## Kutipan Dokumen:
Oleh : Mona Fatnia Mamonto, S.Pd
Polemik jabatan kian dipacu untuk melancarkan apa yang dituju. Namun apa jadinya bila yang dituju malah membuat rakyat terseduh-seduh. Inipun menyasar pada lembaga anti suarah dengan kredibilitas tinggi, tapi menghasilkan kinerja yang tak lebih-lebih. Pasalnya, penambahan jabatan pimpinan KPK diperparah dengan mencuatnya putusan Mahkamah Konstitusi (MK) bahwa pimpinan komisi pemberantasan korupsi memegang jabatan selama empat tahun, yang dimana bertentangan dengan konstitusi UUD 1945. Tentu hal ini tak masuk akal jadinya, lalu sebenarnya putusan ini untuk siapa dan tujuanya apa ?
Aturan Di Kebiri
Pasca diputuskannya perpanjangan masa kerja pimpinan KPK oleh Mahkamah Konstitusi (MK) dari 4 tahun jabatan menjadi 5 tahun. Inipun menurut ketua MK, Anwar Usman pada pasal 34 UU No.30 Tahun 2002 tentang komisi pemberantasan korupsi tindak pidana korupsi yang berbunyi "Pimpinan Komisi Pemberantasan Korupsi memegang jabatan selama empat tahun" bertentangan dengan UUD 1945 dan hal ini adalah tidak konstitusional. (Tirto.id, 28-05-2023).
Tentu hal ini menjadi polemik besar bagi rakyat, terlebih bukan hanya jabatan ketua KPK yang diperpanjang, melainkan jajaran Dewan Pengawas KPK beserta dengan staff terkait. Alasan ini pun berdasar untuk menjaga konsistensi dan harmonisasi pengaturan masa jabatan. Ini pun didukung dengan pernyataan salah satu Hakim Konstitusi, Guntur Hamzah, menurutnya masa jabatan pimpinan KPK selama empat tahun bukan hanya bersifat diskriminatif, namun juga tidak adil dengan komisi dan lembaga independen lainya.
Hal ini pun tak sesuai dengan konstitusi yang terkait dengan kepentingan rakyat sendiri, malah mengarah pada politisasi aturan. Padahal kita tau bersama bahwa Mahkamah Konstitusi tak seharusnya ikut campur dalam pembuatan masa jabatan, yang seharusnya menjadi hak DPR, yang dengan ini pula merujuk pada putusan-putusan MK terkait gugatan yang sifatnya open legal policy, dan hakim konstitusi akan menolak gugatan lalu menyerahkannya pada pembuat undang-undang yaitu DPR.
Maka tak diragukan lagi, bila aturan mudah diutak-atik sana sini dengan beribu alasan yang tak pasti, terlebih arahnya lebih kepada kepentingan suatu pihak. Hal ini tentu didasari pada beberapa hal : Pertama, Tidak adanya keadilan yang didapat oleh KPK terkait masa jabatan yang disamakan dengan lembaga lain. Kedua, Penambahan syarat batas usia calon pimpinan KPK paling rendah 50 tahun dan paling tinggi 65 tahun yang dimana bertentangan dengan UUD 1945.

## Bahan yang Diberikan:
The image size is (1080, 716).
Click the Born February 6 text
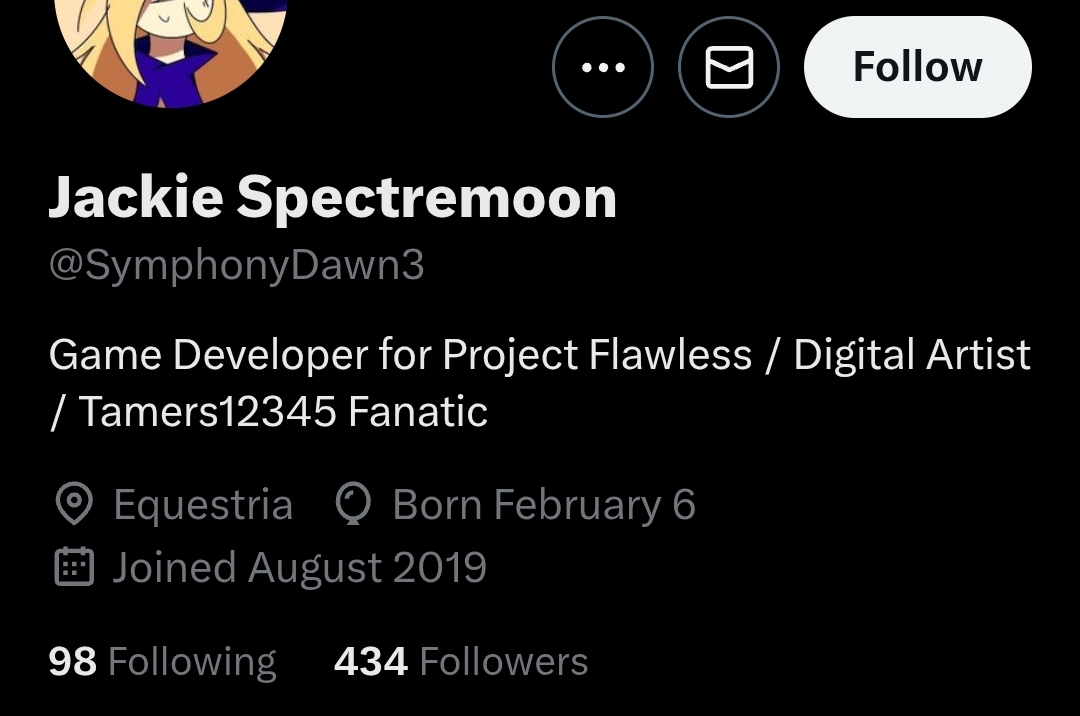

## Tugas yang Dikerjakan:
Salin ulang bagian tulisan tentang masa jabatan pimpinan KPK yang dibuka dengan kata-kata "Aturan Di Kebiri" dan ditutup dengan "konstitusional. (Tirto.id, 28-05-2023).", lalu ganti setiap "Mahkamah Konstitusi" menjadi "MK". Silakan kerjakan hanya berdasarkan tulisan tentang masa jabatan pimpinan KPK, bukan baris-baris lainnya.

## Jawaban Latihan:
Aturan Di Kebiri
Pasca diputuskannya perpanjangan masa kerja pimpinan KPK oleh MK (MK) dari 4 tahun jabatan menjadi 5 tahun. Inipun menurut ketua MK, Anwar Usman pada pasal 34 UU No.30 Tahun 2002 tentang komisi pemberantasan korupsi tindak pidana korupsi yang berbunyi "Pimpinan Komisi Pemberantasan Korupsi memegang jabatan selama empat tahun" bertentangan dengan UUD 1945 dan hal ini adalah tidak konstitusional. (Tirto.id, 28-05-2023).